Le pide que renuncie, en pro de la seguridad, a una vida valiosa, a una vida libre y audaz (el mar es símbolo de esa vida de amplios horizontes, que sabe de dificultades, de peligros y mil emociones, pero que está llena de grandeza). El resto del relato habla del éxito que este hijo consigue en la vida. A los ojos de todos, es un triunfador. Sólo él sabe que su vida ha sido un fracaso porque en el fondo de su alma sigue presente, como una herida abierta, la renuncia a la que debería haber sido su propia vida, la que le habría hecho feliz. Y un día, ya viejo y cansado, sintiendo cerca la muerte, decide enfrentarse a aquel gran peligro que había obstaculizado su vida, hacer por fin algo valioso, encararse con aquel terrible animal al que, como había predicho su padre, había visto muchas veces: cada vez que se acercaba a la orilla del mar. En cualquiera de los muchos países del mundo que había visitado, a cierta distancia de la costa, pero visible siempre y sólo para él, encontraba a aquel enorme pez esperándole. Así que, de noche, cogió un arpón, montó en un pequeño bote de remos y se internó solo en el mar. Al poco tiempo, aquel horrible hocico asomó de las aguas, al lado de la barca.
–Aquí me tienes por fin –dijo el hombre–. Ahora es cosa de nosotros dos.

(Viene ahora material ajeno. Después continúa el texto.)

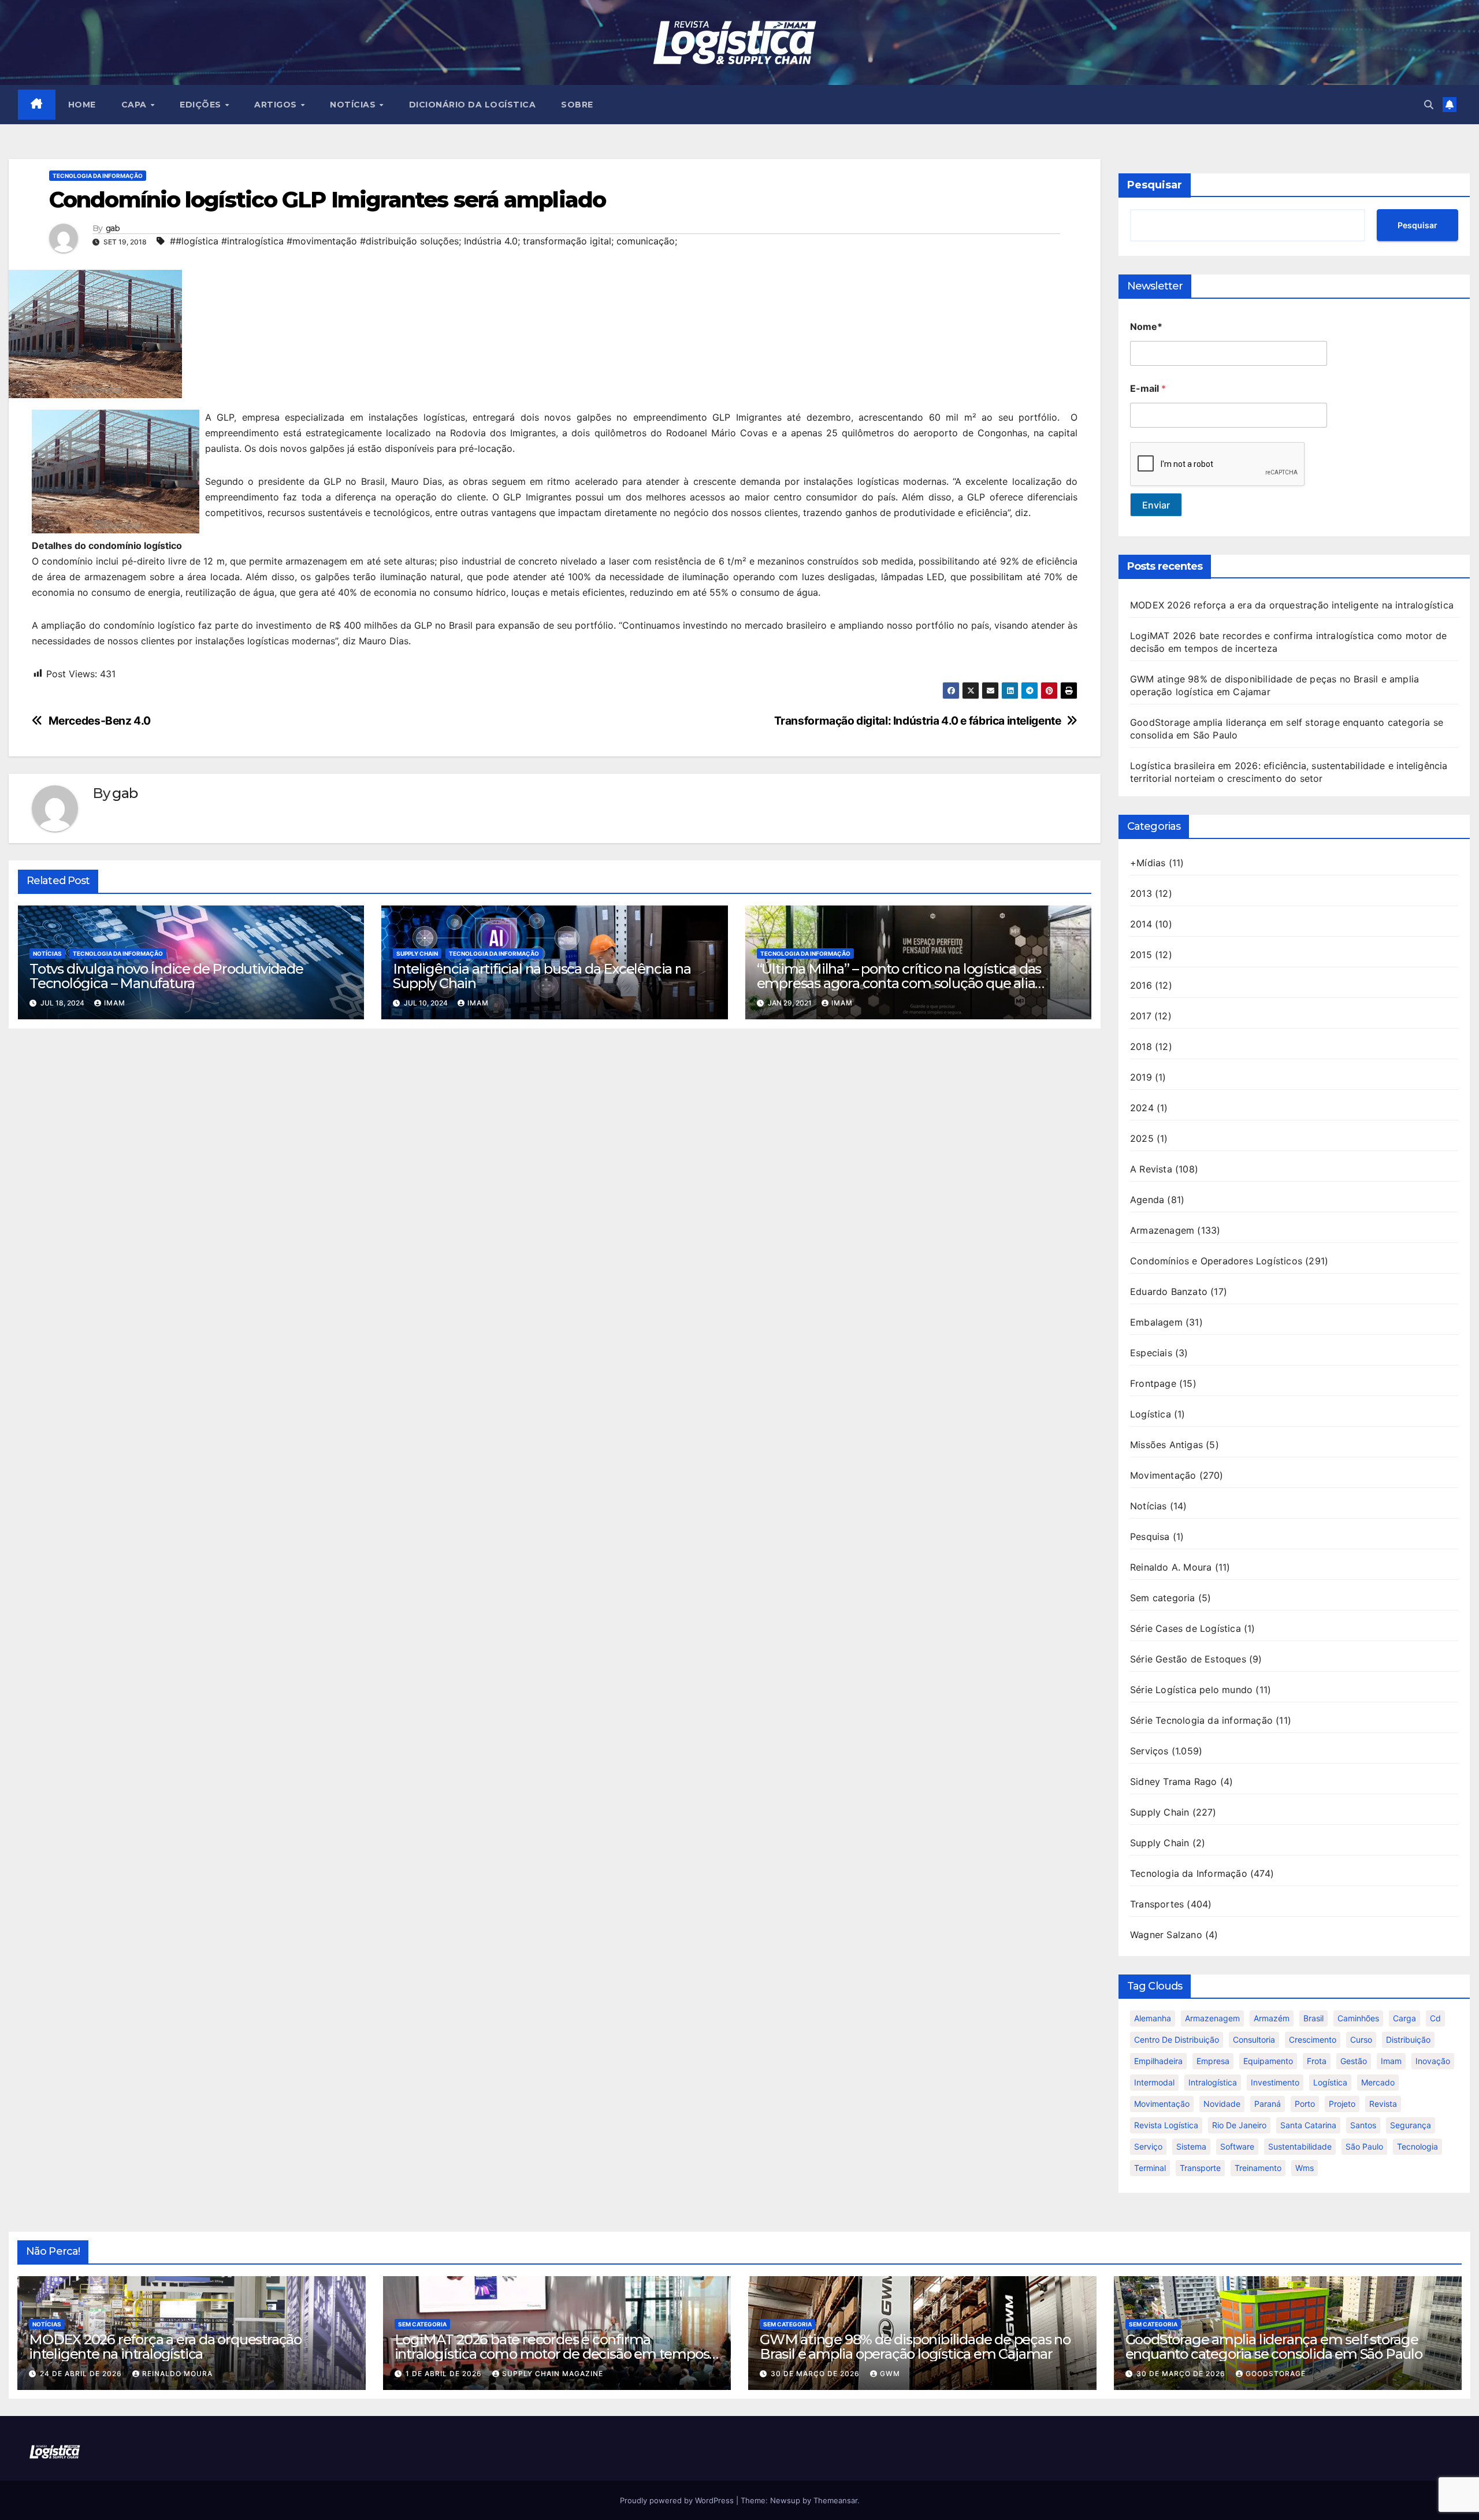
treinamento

Y reuniendo todas sus fuerzas, levantó el arpón para lanzarlo. Entonces el pez, que ni siquiera había reparado en el gesto amenazador del anciano, comenzó a hablar, quejándose en voz suplicante:
–¡Ah, qué largo camino hasta encontrarte! También yo estoy destrozado por la fatiga. Cuánto me has hecho nadar. Y tú huías y huías… porque nunca has comprendido nada.
–¿A qué te refieres? –dijo el hombre picado en su orgullo.
–A que no te he seguido por todo el mundo para devorarte, como tú pensabas. El único encargo que me dio el rey del mar fue entregarte esto–. Y el gran pez sacó la lengua, sobre la que brillaba una esfera fosforescente. El anciano la cogió entre las manos y la miró. Era una perla de tamaño desmesurado. Reconoció en ella la famosa Perla del Mar, que procura a quien la posee fortuna, poder, amor y paz de espíritu. Pero ahora ya era demasiado tarde.
–¡Ay de mí! –dijo el hombre meneando tristemente la cabeza porque acababa de entender todo–. ¡Qué horrible malentendido! ¿Cómo ha podido ocurrir? He conseguido desperdiciar mi existencia; y he arruinado también la tuya.
–Adiós, hombre infeliz –respondió el colombre. Y se sumergió en las negras aguas para siempre.

A pesar de su aspecto fantástico, el relato es una parábola esencial acerca de la vida humana. ¿Cuántas veces hemos huido de lo que nos traía la felicidad porque su apariencia no parecía demasiado atractiva? ¿No habremos cambiado seguridad por felicidad, una vida cómoda por una vida lograda? ¿No estaremos renunciando al regalo del gran señor del mar, a la perla preciosa, cuando buscamos la satisfacción inmediata, cuando renunciamos a planteamientos audaces y arriesgados, difíciles quizá pero capaces de convertir la vida del hombre en algo valioso? Estos son, a mi juicio, los interrogantes que plantea el relato.

Miguel Ángel Marco de Carlos es teólogo y profesor de Teología.